Сейчас — нет. Сейчас темнота была другой. Рабочей. Привычной. Темнота, в которой гудят дизели и пахнет соляркой, это не страшная темнота. Это темнота, у которой есть причина и расписание: в семь утра включат свет, и она кончится. Предсказуемая темнота. Почти уютная, если слово «уютный» вообще применимо к месту, где минус тридцать пять и портянки на гвозде.
Он лежал посреди тайги, за триста километров от ближайшего города, в вагончике, пропахшем чужими носками, портянками и соляркой. Лежал на нарах, которые скрипели при каждом вздохе, под одеялом, которое кололось и пахло непонятно чем. Но впервые, за все эти восемь дней, не хотел быть где-то в другом месте. Не хотел домой, в квартиру, к матери, к телевизору, к нормальной кровати. Не хотел вообще никуда. Он был — здесь. И это «здесь» было самым правильным. Объяснить почему — не мог. Да и кому объяснять?

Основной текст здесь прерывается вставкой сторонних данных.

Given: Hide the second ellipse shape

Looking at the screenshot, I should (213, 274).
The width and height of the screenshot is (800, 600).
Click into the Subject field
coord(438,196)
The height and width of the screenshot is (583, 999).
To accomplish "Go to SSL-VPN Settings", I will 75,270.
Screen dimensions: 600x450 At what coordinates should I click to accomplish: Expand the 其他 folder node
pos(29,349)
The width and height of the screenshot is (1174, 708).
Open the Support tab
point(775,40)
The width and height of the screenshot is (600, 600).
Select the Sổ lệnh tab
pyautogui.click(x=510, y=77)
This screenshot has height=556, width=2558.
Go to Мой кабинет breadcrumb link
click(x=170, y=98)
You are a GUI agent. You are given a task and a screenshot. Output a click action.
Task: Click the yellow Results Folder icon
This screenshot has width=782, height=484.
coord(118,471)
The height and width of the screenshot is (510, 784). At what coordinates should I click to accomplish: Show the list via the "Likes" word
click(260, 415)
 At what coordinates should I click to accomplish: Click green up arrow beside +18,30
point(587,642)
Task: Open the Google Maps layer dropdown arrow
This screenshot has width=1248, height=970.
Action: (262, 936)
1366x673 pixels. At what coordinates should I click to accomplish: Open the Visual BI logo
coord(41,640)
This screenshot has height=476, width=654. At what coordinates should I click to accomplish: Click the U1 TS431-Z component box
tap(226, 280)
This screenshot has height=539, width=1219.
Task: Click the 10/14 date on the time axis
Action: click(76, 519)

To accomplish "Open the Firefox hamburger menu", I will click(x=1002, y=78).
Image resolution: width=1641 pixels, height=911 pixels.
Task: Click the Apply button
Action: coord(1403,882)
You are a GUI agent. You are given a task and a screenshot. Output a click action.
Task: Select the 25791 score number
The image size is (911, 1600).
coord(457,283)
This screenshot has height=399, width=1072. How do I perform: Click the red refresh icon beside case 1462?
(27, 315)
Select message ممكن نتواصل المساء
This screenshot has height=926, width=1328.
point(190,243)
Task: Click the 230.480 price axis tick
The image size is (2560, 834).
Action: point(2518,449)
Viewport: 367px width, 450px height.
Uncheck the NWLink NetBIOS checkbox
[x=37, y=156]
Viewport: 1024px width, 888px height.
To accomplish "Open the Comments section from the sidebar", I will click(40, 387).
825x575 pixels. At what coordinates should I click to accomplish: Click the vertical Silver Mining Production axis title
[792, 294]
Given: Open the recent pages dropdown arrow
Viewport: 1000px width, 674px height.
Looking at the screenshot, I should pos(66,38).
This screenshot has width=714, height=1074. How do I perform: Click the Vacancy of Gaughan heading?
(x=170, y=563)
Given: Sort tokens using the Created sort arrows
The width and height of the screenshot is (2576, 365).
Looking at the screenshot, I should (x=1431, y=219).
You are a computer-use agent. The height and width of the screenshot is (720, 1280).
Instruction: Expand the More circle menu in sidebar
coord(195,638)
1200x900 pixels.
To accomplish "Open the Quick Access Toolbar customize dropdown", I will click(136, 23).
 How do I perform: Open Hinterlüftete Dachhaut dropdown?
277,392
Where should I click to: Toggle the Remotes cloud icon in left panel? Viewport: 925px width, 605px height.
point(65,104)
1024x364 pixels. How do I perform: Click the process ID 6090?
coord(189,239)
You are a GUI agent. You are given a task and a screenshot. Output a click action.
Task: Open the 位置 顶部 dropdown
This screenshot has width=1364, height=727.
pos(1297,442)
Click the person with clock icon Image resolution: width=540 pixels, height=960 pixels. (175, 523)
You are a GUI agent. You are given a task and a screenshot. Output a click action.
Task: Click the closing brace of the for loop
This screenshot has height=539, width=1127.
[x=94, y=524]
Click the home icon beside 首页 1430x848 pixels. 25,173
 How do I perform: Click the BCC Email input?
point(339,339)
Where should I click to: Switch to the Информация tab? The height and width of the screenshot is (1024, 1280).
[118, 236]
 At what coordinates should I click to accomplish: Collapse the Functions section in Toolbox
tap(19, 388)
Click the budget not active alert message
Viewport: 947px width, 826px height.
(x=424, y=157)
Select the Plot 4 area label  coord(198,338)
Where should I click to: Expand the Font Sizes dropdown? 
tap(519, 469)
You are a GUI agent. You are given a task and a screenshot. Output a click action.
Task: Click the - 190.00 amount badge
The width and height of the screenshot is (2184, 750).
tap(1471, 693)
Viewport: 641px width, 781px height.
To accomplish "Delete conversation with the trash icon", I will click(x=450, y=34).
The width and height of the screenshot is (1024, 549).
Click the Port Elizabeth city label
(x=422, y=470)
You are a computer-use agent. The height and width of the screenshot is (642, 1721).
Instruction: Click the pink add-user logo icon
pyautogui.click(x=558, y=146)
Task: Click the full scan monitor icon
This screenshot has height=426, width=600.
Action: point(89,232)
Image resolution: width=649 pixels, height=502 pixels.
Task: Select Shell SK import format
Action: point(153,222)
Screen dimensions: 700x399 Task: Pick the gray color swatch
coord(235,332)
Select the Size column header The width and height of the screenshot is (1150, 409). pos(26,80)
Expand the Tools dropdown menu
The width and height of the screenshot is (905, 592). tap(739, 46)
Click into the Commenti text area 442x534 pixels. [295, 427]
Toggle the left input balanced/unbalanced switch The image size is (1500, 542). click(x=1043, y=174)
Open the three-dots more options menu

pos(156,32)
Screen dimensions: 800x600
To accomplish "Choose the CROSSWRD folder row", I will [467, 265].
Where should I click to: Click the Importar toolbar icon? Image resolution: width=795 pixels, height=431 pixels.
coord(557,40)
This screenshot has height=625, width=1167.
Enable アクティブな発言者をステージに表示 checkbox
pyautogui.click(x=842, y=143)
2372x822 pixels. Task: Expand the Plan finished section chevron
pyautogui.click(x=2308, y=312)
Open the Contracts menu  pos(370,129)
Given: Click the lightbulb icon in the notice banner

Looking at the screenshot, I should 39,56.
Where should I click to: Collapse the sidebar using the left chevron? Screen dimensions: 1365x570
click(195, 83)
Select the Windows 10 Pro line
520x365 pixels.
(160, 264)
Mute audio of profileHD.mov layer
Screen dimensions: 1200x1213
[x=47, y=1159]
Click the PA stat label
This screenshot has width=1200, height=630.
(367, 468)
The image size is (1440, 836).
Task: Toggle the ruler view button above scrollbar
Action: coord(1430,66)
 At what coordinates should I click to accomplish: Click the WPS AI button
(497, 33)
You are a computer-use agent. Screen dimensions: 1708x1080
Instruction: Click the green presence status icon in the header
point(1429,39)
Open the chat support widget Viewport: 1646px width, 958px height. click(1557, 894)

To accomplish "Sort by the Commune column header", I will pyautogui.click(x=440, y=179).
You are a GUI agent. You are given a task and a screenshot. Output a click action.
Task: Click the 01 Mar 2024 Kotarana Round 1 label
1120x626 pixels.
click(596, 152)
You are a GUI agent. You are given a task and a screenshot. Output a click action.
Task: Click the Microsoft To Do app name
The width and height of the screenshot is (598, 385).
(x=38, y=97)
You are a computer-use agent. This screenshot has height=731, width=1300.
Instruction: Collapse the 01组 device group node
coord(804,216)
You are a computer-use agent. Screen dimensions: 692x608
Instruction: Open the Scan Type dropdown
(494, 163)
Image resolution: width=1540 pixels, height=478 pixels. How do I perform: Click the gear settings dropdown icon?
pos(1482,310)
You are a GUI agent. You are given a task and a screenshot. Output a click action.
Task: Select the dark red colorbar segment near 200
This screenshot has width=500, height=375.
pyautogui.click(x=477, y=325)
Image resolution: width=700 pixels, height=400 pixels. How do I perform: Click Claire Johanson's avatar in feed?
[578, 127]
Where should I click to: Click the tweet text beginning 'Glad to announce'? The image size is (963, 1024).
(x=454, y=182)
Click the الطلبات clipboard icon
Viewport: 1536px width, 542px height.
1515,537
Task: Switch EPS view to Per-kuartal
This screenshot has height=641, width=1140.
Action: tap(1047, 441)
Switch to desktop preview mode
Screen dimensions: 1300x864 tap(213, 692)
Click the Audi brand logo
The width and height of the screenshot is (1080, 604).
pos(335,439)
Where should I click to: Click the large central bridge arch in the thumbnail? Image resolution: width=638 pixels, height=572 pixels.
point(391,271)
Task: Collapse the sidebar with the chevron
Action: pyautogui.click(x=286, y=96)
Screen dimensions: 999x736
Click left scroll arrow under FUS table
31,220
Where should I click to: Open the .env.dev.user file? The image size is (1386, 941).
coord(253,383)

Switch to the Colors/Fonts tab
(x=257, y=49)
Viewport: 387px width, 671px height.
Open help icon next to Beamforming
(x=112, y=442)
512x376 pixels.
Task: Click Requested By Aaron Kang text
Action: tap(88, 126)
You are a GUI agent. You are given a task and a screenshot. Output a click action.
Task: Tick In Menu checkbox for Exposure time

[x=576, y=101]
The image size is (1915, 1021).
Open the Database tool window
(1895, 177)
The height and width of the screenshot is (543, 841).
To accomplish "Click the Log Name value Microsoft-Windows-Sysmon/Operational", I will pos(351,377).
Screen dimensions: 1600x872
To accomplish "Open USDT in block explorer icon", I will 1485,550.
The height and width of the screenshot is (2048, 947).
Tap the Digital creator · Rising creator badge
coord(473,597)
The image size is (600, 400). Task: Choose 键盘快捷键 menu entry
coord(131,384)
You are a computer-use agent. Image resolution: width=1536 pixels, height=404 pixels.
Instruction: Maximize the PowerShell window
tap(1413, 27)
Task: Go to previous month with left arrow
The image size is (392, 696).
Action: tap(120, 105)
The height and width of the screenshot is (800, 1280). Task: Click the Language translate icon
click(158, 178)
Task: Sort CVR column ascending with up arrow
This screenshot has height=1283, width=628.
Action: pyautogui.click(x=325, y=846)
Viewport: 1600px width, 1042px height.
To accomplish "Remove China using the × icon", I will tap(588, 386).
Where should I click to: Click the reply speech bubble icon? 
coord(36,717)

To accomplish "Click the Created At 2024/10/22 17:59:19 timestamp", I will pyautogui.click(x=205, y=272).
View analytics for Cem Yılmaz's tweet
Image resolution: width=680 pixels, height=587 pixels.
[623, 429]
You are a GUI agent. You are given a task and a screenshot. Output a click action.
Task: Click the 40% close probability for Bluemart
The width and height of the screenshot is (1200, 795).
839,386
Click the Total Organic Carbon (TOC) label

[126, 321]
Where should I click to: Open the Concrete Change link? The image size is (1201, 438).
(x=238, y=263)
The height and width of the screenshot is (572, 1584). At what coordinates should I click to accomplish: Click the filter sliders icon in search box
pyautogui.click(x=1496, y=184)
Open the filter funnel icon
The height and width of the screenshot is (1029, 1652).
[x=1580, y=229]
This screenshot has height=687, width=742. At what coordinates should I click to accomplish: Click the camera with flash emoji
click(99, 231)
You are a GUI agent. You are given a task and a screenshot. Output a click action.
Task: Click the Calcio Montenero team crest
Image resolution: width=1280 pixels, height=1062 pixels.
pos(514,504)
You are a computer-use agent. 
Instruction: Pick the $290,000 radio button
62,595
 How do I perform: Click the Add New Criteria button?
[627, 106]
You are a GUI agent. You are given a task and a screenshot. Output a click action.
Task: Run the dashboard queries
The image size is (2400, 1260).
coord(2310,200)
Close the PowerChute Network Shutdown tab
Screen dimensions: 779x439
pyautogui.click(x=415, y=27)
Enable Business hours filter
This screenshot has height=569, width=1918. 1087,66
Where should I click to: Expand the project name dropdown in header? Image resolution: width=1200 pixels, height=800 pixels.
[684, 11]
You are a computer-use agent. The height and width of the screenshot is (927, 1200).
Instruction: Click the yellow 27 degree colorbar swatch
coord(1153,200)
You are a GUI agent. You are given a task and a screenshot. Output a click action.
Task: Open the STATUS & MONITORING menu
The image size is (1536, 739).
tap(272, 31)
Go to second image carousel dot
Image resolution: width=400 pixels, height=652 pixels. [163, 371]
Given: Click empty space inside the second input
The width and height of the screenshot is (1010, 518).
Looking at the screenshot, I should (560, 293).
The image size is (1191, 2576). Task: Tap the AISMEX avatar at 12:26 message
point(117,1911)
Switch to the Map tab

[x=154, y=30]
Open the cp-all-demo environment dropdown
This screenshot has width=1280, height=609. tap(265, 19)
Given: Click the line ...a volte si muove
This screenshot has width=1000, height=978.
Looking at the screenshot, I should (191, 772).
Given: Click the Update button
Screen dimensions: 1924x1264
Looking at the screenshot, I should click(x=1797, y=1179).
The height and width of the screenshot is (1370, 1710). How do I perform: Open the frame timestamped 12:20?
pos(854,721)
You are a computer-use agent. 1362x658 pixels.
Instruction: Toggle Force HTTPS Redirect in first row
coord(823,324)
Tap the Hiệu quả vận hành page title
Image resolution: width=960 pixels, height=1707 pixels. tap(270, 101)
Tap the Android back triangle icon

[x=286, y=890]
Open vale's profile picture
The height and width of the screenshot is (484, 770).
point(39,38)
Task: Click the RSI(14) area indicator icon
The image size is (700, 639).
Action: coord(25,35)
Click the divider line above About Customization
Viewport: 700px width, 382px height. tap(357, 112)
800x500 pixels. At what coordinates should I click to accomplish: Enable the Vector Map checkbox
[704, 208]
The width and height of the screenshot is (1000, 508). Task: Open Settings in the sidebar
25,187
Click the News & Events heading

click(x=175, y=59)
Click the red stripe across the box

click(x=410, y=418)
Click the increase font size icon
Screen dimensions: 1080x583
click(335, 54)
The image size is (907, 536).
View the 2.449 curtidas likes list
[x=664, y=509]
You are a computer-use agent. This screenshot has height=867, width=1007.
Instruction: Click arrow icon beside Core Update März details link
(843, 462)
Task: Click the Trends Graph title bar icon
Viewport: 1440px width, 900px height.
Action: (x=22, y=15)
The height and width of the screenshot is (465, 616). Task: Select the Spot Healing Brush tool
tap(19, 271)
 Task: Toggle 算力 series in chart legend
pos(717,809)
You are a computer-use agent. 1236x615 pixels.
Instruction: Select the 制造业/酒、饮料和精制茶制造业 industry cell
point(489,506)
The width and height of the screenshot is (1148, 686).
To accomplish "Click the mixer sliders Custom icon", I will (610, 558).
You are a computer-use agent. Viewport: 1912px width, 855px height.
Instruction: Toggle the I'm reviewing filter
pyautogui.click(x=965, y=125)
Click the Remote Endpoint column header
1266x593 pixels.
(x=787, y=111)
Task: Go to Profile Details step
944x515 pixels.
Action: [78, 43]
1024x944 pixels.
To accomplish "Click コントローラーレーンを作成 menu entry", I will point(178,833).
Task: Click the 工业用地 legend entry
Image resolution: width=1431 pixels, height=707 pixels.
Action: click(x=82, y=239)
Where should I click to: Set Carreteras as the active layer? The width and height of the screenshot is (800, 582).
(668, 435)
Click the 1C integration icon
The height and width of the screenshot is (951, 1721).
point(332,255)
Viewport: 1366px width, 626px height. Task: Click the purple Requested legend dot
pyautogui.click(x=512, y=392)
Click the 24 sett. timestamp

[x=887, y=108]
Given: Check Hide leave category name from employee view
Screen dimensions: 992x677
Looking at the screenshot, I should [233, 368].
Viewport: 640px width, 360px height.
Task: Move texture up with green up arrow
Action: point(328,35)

Уже проваливаясь в сон, в ту зыбкую полосу между явью и забытьём, где мысли теряют форму и становятся картинками, он увидел не свечу. Не падающую трубу. Не вышку и не ротор. Увидел свою реку. Ту самую, на берегу которой стоял посёлок, где он вырос. Двадцать три дома. Вертолётная площадка с полосатой колбасой ветроуказателя. Контора с красным флагом. И отец — молодой, в штормовке, с магнитометром на плече — уходящий в тайгу по тропинке, которая ныряла между лиственницами и исчезала. Уходящий — не оборачиваясь.
Почему-то это было важно, что именно - не оборачиваясь. Егор не понял почему. Понял — потом. Через много лет. Когда сам стал уходить на вахту, в тайгу, на буровую. Он тоже не оборачивался. Потому что, если обернёшься, то увидишь лицо того, кто остаётся. И тогда можно просто не суметь уйти.
Но это — потом.
А сейчас он уже спал. И видел реку, отца и тайгу. И дед его — геолог Андрей Краснов, умерший, когда Егору был всего год, — ходил когда-то по этой же тайге. Тем же шагом. В таких же сапогах. И записывал в полевой дневник, тем же мелким аккуратным почерком, от которого пахло табаком и лиственничной смолой: «Если я прав — здесь будут бурить».
Через тридцать с лишним лет сюда вернётся его внук. И будет бурить!